I compare sites in Lebanon and Syria, Lebanon has more relaxed laws than Syria, it's sites are more preserved than the sites in Syria.
In old Damascus lots of people buy homes in the old city for nothing but digging deep in the foundations or checking every hole or plaster filling in the walls.
I hate looting but I wonder what you think might be a good strategy or course of action to stop it or at least limit the damage caused by it.
Kind regards,
Nafez Qanadilo

Paul Barford said...

Thank you Mr Qanadilo.

What the US collectors are talking about are people they say dig over settlement sites and cemeteries for scrap metal in general.

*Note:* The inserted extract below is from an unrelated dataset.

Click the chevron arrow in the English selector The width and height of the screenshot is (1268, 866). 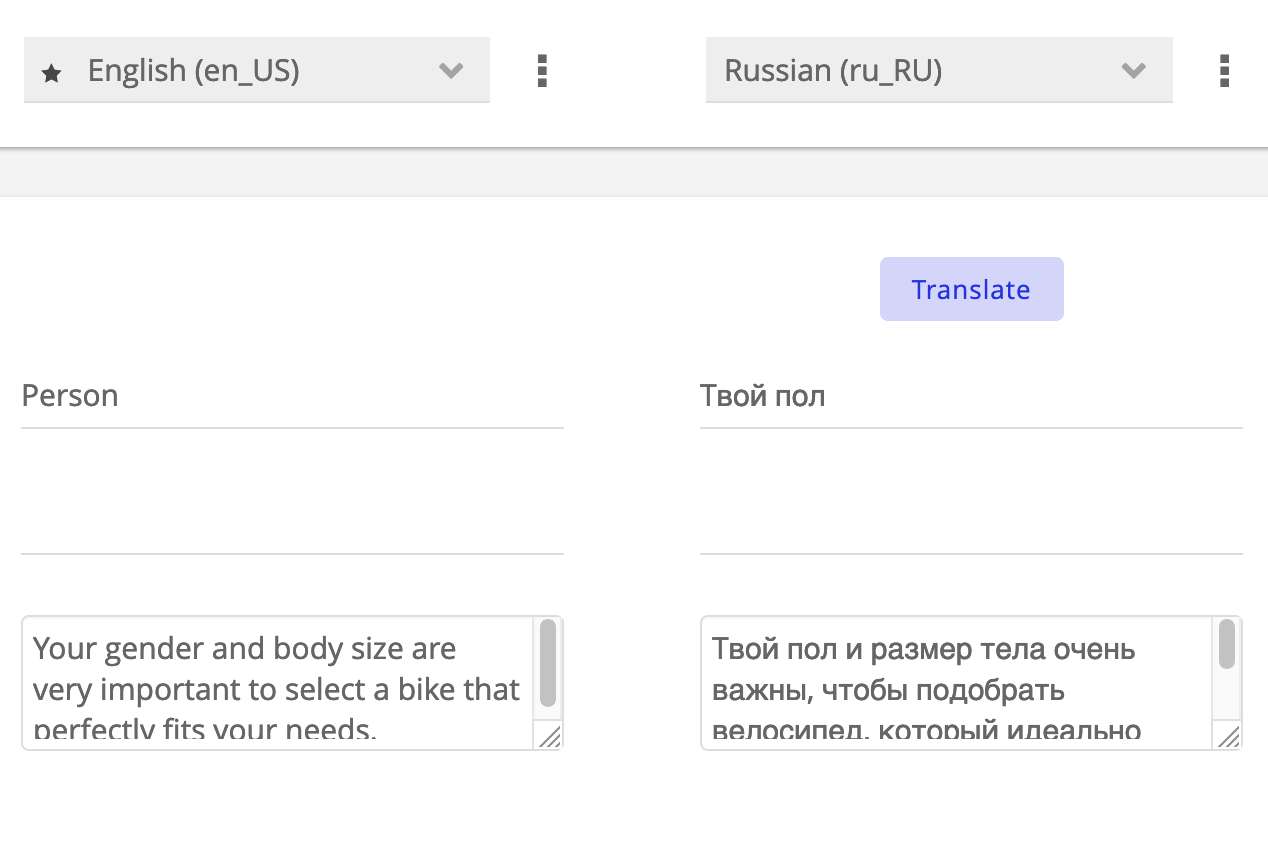[452, 71]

I challenged them to document this assertion - as you see they are keeping very quiet.

So, how many solidi can one actually find a year digging the average tell or hunting in the caves in your country? To earn 1000dollars annually by these means you'd have to find 12 a year - I doubt there are many metal detectorists in the UK who can boast those sorts of finds rates of gold (or bullion-quality silver). How many gold coins are found undermining the foundations of your own house or stripping the plaster?

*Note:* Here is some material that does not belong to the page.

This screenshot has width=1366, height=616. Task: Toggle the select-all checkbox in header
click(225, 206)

So these devastated sites in Syria, are they hunting for antiquities or scrap bronze and iron to sell?

Thank you for your interest

Anonymous said...

Dear Mr. Barford,
Thank you for your reply, I truly understand your feelings against the destruction of human culture and history, I also hope to be able to do something to preserve this heritage in anyway I can.
Collectors in the US and UK sometimes miss the feeling of what it is to devastate someone else's heritage.
I agree with you that it is hard to find 12 solidii per year and that the scrap metal theory sometimes is over stretched, but I know lots of people who believe that lottery is a real source of income, they even believe in superstition and witch craft where for a small amount of money a genie, elf, or a pixie can come to you in your sleep and guide you to hidden treasures and piles of ancient Roman and Islamic gold.
Those people are willing to break a dozen of ancient pottery jars and ravage miles of sites in the hope of finding one solidus. It is something like the gold rush of the US but with a middle eastern flavor.
Some conceal it under other hobbies like hiking and hunting, but the real aim is looting. It is not confined by a group or a class of people, it is wide spread, and nothing seems to deter it. Jordan, Syria, and even Lebanon has a very tough legal system compared the UK or US, but those people do not care about laws, and laws in order to be effective should be enforceable, and I am beginning to really doubt that such strict laws can be enforced in practice or have an effect on someone who is determined not to abide by laws.
I feel sorry to see the treasures of my home town becoming merchandise in the hands of greedy dealers, but sometimes life challenges us with peculiarities on the ground that defies any theoretical logic.
I appreciate your contact very highly and am personally very pleased to find some one who preserving culture and heritage is matter of principle to him and hope that I can be able to drink a little bit from the vast well of knowledge you have.
kind regards,
Nafez Qanadilo

Anonymous said...

To give you a picture of the magnitude of destruction, I would like to refer you to a book called Architecture for Poor by Hassan Fathy, who built a small town in Aswan to relocate the farmers living in that area of Gourna (around 7000-8000 inhabitants)who were leaving in slums. The new city was modern, having clean water, and best of all free.
The inhabitants of that area were the first to do everything possible to sabotage that project and go back to their old slums because it turned out that they have an extensive network of tunnels dug under their slums for looting ancient Egyptian cemeteries.
I think it seems quite profitable for them to trade a brand new house for an old slum with a hole under it!
Kind regards,
Nafez Qanadilo

Paul Barford said...

Yes, but you miss the point. is it raw SCRAP METAL they are seeking, or saleable antiquities?